The handful of Mexican students planning to attend Red Deer College should see few difficulties under Canada’s new visitors’ rules, says the college’s international programs co-ordinator.
Earlier this week, the federal government added Mexico and the Czech Republic to the list of countries whose citizens must have temporary resident visas to be allowed entry to Canada.
Czech Republic was among a group of former Eastern Bloc countries removed from the list earlier this year, said Scott Deederly, constituency assistant for Red Deer MP Earl Dreeshen.
It and Mexico were both put on the list because immigration offices have been getting a surge of requests for asylum from their citizens during visits to Canada, Deederly said on Wednesday.

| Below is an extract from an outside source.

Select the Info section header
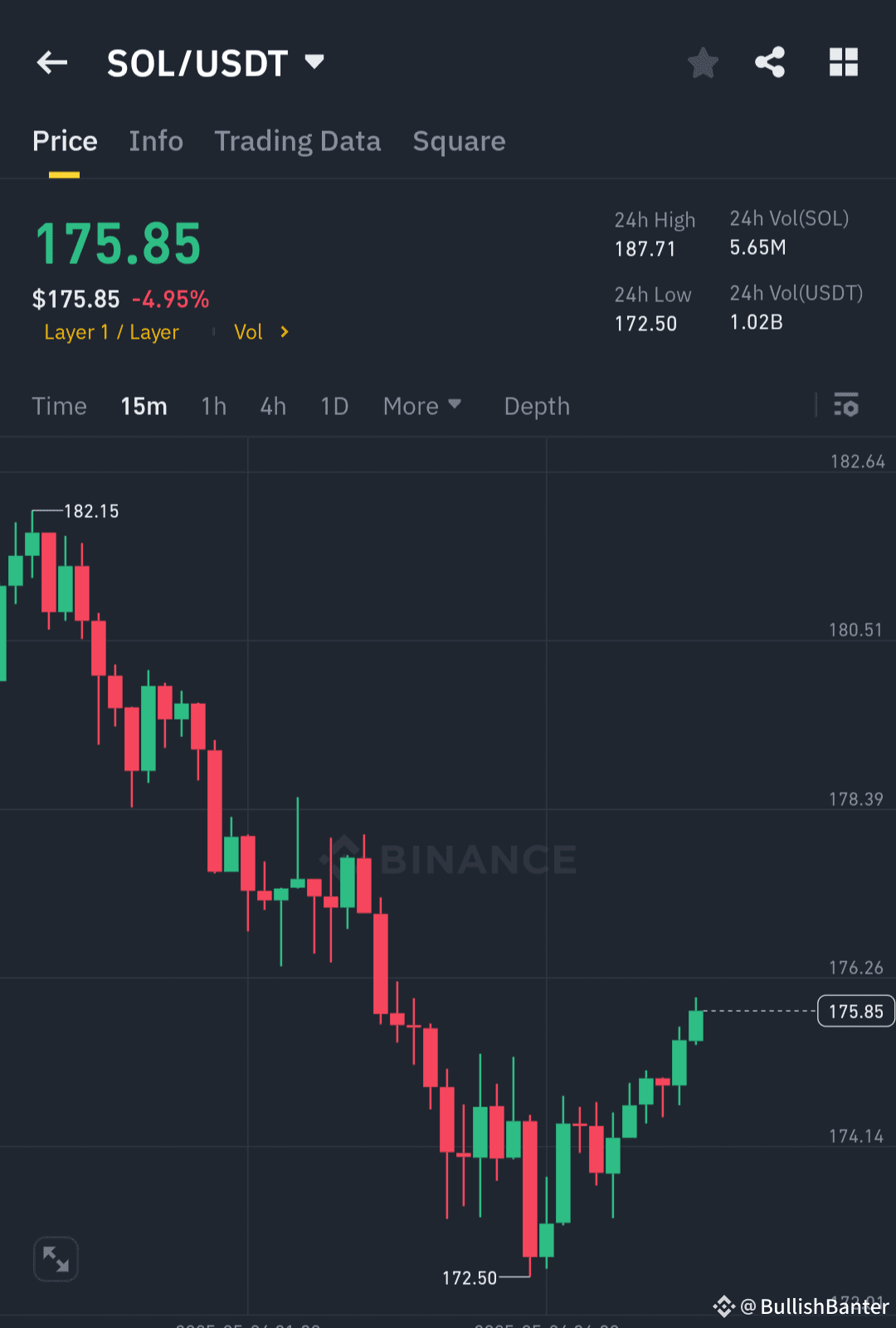This screenshot has height=1328, width=896. tap(155, 141)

Unannounced beforehand, the decision has created a furor of activity among Mexicans and Czechs who are in the midst of making plans to visit Canada, including some who have already purchased air fare. WestJet will defer tickets for its passengers, but Air Canada has not yet made a similar announcement, said Deederly.

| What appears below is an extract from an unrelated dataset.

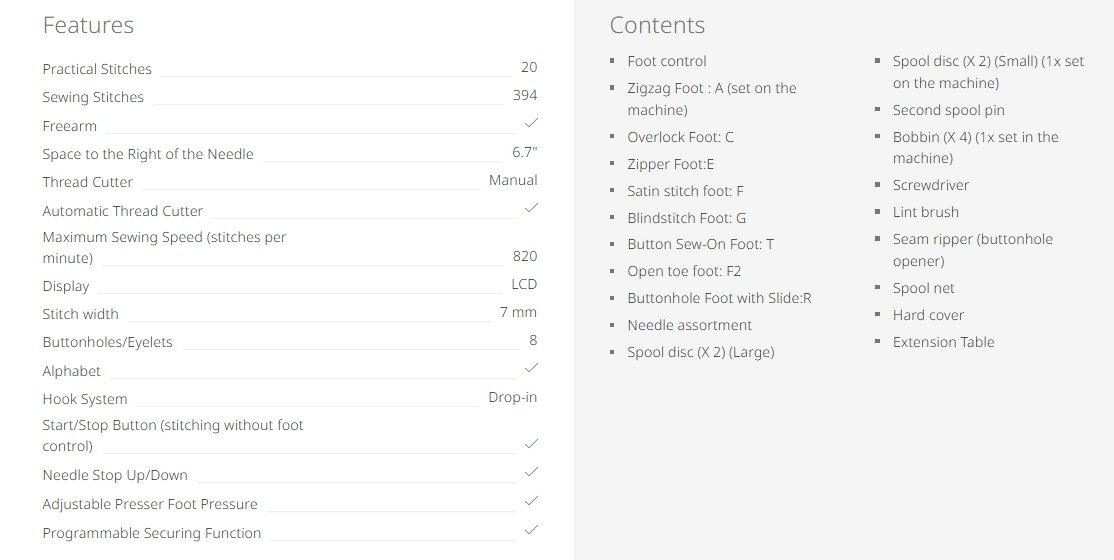The width and height of the screenshot is (1114, 560).
Task: Click the Start/Stop Button checkmark
Action: tap(531, 443)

The visa requirement will mainly affect people planning on short-term visits, because people coming here to work or study will have already applied for permits.

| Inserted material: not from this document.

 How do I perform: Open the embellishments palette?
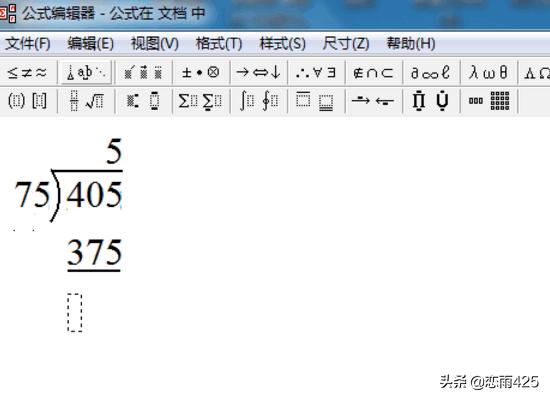[143, 73]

However, they will now need to acquire the visas as well, said Lucy Astill, international student programs co-ordinator for Red Deer College. Like all visitors, Mexican students already here will have to apply for extensions to stay longer than six months, said Astill.
Fewer than a dozen Mexican students are expected to enter Red Deer College this fall, she said.
“All the Mexican students in our summer courses are landed immigrants, so it doesn’t really affect them.”
Students coming for the fall term will have already applied for their study permits, but will now need to get the temporary resident visas as well.
Astill does not anticipate any major problems for those students because they are already in the system and will therefore have satisfied most of the requirements.
Cristian Vale, who immigrated from Mexico about 15 months ago, said on Wednesday that she doubts most Mexicans are even aware of the change.
It is “annoying,” however, because the Canadian embassy in Mexico City is the only place where people can make their applications in person, mail service is undependable and couriers are too expensive, said Vale, assistant for the volunteer interpreter program at Central Alberta Refugee Effort.
“I have family and friends visiting all the time, so now they have to go through all these unknown processes to get to Canada.”
Deederly said his office has received only a few inquiries regarding Mexican visitors so far but is expecting more in the coming days.
There have been no inquiries from Czechs, he said.